Highlands & Islands

Highland rescue after pensioner's SOS signal picked up in Texas

Coastguard helicopter Image copyright HM Coastguard
Image caption A coastguard helicopter was involved in the rescue operation

A man who fell ill at his remote Highlands cabin was rescued after the signal from his distress beacon was picked up in the US.

The man, who is in his 70s and lives "off-grid", uses the device in its "check-in" mode every week to let his family and friends know he is well.

On Sunday he triggered an SOS, which was automatically sent to a response centre in Houston, Texas.

A coastguard helicopter and Lochaber Mountain Rescue Team went to his aid.

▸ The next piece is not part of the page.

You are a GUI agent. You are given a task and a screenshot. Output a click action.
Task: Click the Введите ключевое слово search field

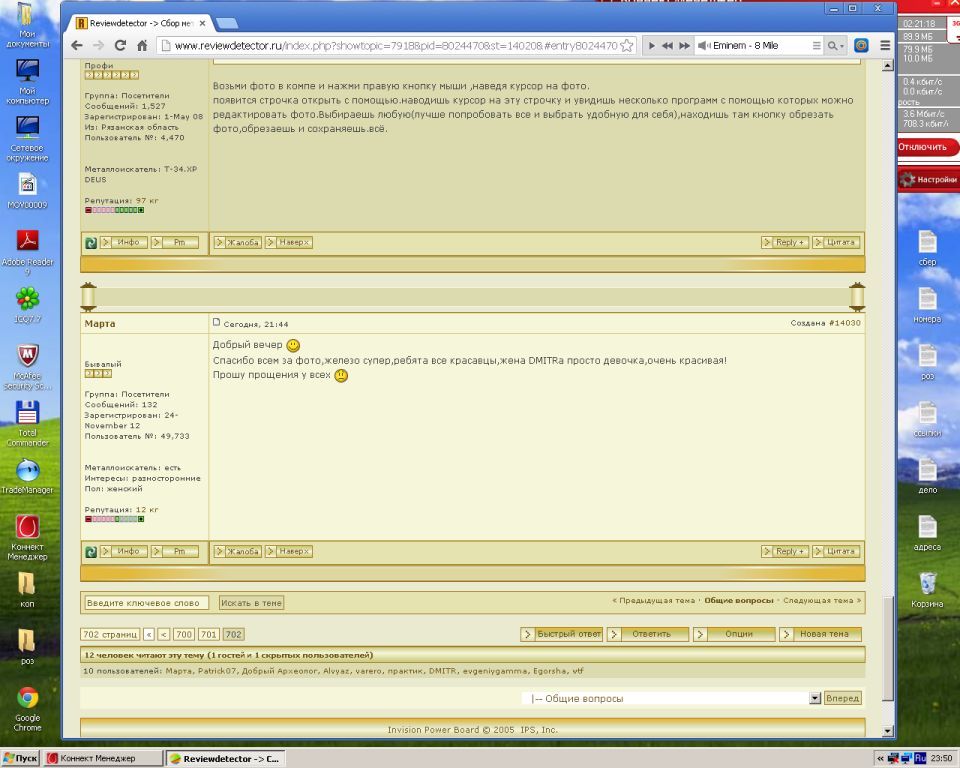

The Maritime and Coastguard Agency said the man, who has no other means of communication other than his personal locator beacon, was found to be "very ill" from a potentially life-threatening head injury.

Prestwick Coastguard helicopter crew was unable to winch the man directly from outside his loch-side cabin because of surrounding trees.

Members of Lochaber MRT moved the man to a clearing where he could be winched to the helicopter.

Lochaber MRT described him as one of their "off-gridders", a term used to describe someone with their own power and water supplies and usually grows their own food.

The SOS signal was picked up by the International Emergency Response Coordination Centre in Houston, which in turn notified HM Coastguard mission control centre (MCC) in Fareham.

The coastguard team assessed the signal to be an emergency rather than the man's usual Sunday "check-in" with family and friends.

After being winched to the helicopter, he was flown to a landing site at Torlundy, near Fort William, and then taken by ambulance to Fort William's Belford Hospital.

'Long way round'

Neil Blewett, UK aeronautical operations centre controller for HM Coastguard, said the man's rescue was an "excellent result".

He said: "When the man activated his beacon that signal went via satellite to Houston, which then gets sent to our MCC for attention.

"What must seem a very long way round for an alert to reach us is actually very quick thanks to the satellite technology that we use.

'In this case, the man's activation of his beacon, the satellites and the beacon itself saved his life because without any of those we would not have known he needed urgent help.

"We have since heard that the man is doing well and we wish him a speedy recovery so that he can return home as soon as possible."